William Butler Yeats'in bir şiirinde sorduğu gibi "Dansçıyı, danstan nasıl tanıyabiliriz (ayırabiliriz)?" Bazı yaratıcı eylemlerin onları yaratan sanatçıyla o kadar yakından bağlantılı olduğu ve ikisini birbirinden ayırmanın neredeyse imkansızdır. Müzik ve edebiyat gibi sanatın alanlarında kaydetmek ve bu şekilde korumak ve gelecek nesillere aktarmak nazaran daha kolay. Edebi veya müzik sanatı, yaygın olarak anlaşılan alfabe ve notalar gibi bir kodlama sistemi kullanılarak kağıda ve gelecek nesillere aktarılabilir. Bu sanatçının rolü daha azdır anlamına gelmez. Bazı koreograflar, müziği kopyalamak için kullanılanlara benzer yazılı notasyon sistemleri geliştirdiler. Bu sistemlerin en yaygın olanı, 20. yüzyılın başlarındaki Macar dansçı Rudolph von Laban'ın çalışmalarından türeyen sistemlerdir. Bu sistem birçok dans sanatçısı ve bilim insanı tarafından öğrenilip anlaşılmış olsa da dans, aynı piyasalar gibi daha karmaşıktır ve aktarılması daha zordur. . Heinrich von Kleist’in “On the Marionette Theatre' 1810 yılında yazdığı kısa öyküde kuklaların hatasız olduğu ve bundan dolayı insandan daha iyi dans edebildiğini iddia etse de, bir kuklaya veya makinaya insan gibi dans ettirebilir misiniz? Tecrübeli yıldız bir sanatçının da yıldız bir piyasa oyuncusunun da benzerini sadece çalıştırarak yetiştirmesi neredeyse imkansızdır.

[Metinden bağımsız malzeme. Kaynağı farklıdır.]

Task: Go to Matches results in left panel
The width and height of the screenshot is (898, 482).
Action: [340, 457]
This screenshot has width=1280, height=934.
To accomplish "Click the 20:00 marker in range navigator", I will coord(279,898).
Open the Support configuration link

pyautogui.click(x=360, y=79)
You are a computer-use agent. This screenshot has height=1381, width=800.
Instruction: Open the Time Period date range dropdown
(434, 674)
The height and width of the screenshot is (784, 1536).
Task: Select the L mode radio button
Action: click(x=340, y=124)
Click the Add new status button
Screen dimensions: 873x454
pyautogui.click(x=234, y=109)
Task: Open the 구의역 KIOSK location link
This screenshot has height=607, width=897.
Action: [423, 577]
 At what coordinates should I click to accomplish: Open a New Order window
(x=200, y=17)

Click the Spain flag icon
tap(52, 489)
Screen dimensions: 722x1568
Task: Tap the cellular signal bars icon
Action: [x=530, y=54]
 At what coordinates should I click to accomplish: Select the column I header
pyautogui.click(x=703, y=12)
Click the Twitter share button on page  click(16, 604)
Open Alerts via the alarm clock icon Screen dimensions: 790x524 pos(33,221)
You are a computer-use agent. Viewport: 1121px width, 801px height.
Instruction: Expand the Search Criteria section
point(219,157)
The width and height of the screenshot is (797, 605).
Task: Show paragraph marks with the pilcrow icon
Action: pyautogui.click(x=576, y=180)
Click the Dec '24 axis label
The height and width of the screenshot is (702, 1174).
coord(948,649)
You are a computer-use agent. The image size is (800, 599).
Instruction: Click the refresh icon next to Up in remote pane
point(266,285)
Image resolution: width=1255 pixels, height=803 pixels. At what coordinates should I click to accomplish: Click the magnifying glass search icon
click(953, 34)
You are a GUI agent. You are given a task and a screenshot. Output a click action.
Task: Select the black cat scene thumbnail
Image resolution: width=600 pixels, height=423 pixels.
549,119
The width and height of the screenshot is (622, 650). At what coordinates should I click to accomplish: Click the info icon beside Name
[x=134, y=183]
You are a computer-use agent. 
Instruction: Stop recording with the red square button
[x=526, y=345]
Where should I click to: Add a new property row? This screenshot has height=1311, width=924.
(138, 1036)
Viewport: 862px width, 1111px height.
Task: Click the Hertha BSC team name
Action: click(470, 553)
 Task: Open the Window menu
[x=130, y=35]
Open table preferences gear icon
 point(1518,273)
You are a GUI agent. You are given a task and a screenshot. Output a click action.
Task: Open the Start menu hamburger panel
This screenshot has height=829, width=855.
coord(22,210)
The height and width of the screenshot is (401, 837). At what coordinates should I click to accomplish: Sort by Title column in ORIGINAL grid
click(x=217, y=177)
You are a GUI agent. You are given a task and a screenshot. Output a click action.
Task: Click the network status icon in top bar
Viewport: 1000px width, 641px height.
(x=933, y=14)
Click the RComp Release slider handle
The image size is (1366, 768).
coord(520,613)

David Bowie “Let’s Dance” videosunda sokağı temizleyen genç bir kız, beyazların evlerine gönderilmeden önce hizmetçi olarak eğitilen Aborijin çocuklarına atıfta bulunuyor. Hükümet tarafından alınan ve beyaz ailelere yerleştirilen Aborijin çocukları tanımlamak için “çalınmış nesil” denen bu dönem aslında zihninde hâlâ tazeydi ama dillendirilmek istenmiyordu. Dolayısıyla videoyu görünce birçok kişi dehşete düştü. Bowie ise kendisi ile yapılan röportajda video konsepti şöyle açıkladı: “Uzun zamandır yaptığım her şeyden çok daha basitti” diyor. “Gerçeküstü görüntüleri yan yana getirmekle pek ilgilenmiyorum. Bu sorun hakkında çok doğrudan bir mesaj olmasını istedim.” der. Mesajları doğrudan da verseniz dolaylı da verseniz bazıları kendi istedikleri gibi algılayabiliyor. Yine de siz siz olun arada, zorunda değilseniz ve içinizden gelmiyorsa arada bir soluklanın, hatta müziğin hala çalıp çalmadığını da kontrol edin. Piyasalardaki ve sizdeki iç gerilimlerden dolayı vazgeçmeyin. Belki de Nietzsche haklıdır. “Dans eden bir yıldızın doğmasını isteyen, önce kendi içinde büyük taşkınlıklar ve kaos yaşamak zorundadır.”